Are you a higher education academic looking to build sustainable, meaningful on-line learning communities? Are you wanting more for your students than just mere implementation?

Our research recommends enablers and warns of barriers to develop higher-order thinking in students in the on-line mode, that should be able to help with your learning design.

five enablers

* higher education students should be taught how to learn effectively in the on-line mode it is important to consider that students are not necessarily aware of the unique modes of learning presented in an on-line environment, especially when they commence in a new institution, program or course

* on-line course educators must embed learning tasks that foster self-regulation and higher-order skills in students; look to guiding students with explicit instructions in the early stages of a course, with gradual withdrawal of teaching presence, and scaffolding challenging online activities that can foster long term self-regulatory skills

* on-line course design should include authentic tasks for students to apply new knowledge to real-life scenarios

* on-line educators must be offered ample professional development activities to build their their skills in on-line pedagogy  :challenges for educators are that this requires them to shift to a facilitator role and develop the skills to design and implement appropriate tasks.
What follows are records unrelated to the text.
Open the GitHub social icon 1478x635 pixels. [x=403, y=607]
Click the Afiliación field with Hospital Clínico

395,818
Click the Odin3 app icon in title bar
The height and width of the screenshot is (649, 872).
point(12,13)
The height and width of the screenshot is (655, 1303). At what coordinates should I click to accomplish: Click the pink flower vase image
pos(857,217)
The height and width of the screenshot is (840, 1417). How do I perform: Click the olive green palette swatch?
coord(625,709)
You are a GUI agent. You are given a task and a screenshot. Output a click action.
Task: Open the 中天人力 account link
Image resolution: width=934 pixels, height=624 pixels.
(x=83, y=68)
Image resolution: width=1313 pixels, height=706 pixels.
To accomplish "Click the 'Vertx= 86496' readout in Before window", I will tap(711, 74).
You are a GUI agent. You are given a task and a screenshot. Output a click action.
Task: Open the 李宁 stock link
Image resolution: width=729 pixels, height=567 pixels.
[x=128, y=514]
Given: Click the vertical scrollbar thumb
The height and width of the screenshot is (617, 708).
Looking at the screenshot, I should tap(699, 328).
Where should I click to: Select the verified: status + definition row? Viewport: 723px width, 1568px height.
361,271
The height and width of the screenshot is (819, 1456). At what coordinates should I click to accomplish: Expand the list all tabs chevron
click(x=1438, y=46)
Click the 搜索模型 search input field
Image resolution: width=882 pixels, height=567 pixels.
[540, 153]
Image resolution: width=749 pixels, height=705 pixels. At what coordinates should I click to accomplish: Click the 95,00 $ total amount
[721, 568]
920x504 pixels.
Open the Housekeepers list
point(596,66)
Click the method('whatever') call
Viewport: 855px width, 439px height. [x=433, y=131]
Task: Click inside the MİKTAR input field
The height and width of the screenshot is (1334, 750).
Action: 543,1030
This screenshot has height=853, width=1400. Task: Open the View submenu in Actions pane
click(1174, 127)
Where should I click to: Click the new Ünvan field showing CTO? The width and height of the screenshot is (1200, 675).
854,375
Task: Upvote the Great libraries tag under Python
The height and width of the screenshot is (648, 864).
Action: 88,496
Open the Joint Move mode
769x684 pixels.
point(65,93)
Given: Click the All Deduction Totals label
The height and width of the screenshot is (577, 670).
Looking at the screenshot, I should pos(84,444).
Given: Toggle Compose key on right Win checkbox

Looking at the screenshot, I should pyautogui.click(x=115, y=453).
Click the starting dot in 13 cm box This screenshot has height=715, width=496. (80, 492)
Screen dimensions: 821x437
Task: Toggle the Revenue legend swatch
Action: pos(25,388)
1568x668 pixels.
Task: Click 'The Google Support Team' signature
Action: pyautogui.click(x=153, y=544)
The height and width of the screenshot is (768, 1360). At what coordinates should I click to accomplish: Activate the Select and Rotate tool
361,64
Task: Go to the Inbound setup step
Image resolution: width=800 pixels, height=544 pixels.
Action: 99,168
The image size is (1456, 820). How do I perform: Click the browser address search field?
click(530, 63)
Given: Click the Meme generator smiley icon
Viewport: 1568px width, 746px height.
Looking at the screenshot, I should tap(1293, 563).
* institutions should encourage translation of online educational research to practice.

five barriers

* instructor-centred designs, as students struggle to see the relevance to their current or future jobs.

* assessments based on theory replication and factual questions alone, they lack the requirement to demonstrate critical thinking and problem-solving.

* lack of peer sharing or peer collaboration activities

* lack of work-related focus in the course resulting in reduced student participation

* inexplicit prompts with unclear due dates and the absence of examples create mass confusion, especially in larger classes.

Sandhya (Sandy) Maranna, Uni South Australia [email protected] @MarannaSandy @c3lresearch

John Willison, Uni Adelaide, [email protected]

Srecko Joksimovic, Uni South Australia, [email protected] @s_joksimovic

Nayana Parange, Uni South Australia, [email protected]

Maurizio Costabile, Uni South Australia, [email protected]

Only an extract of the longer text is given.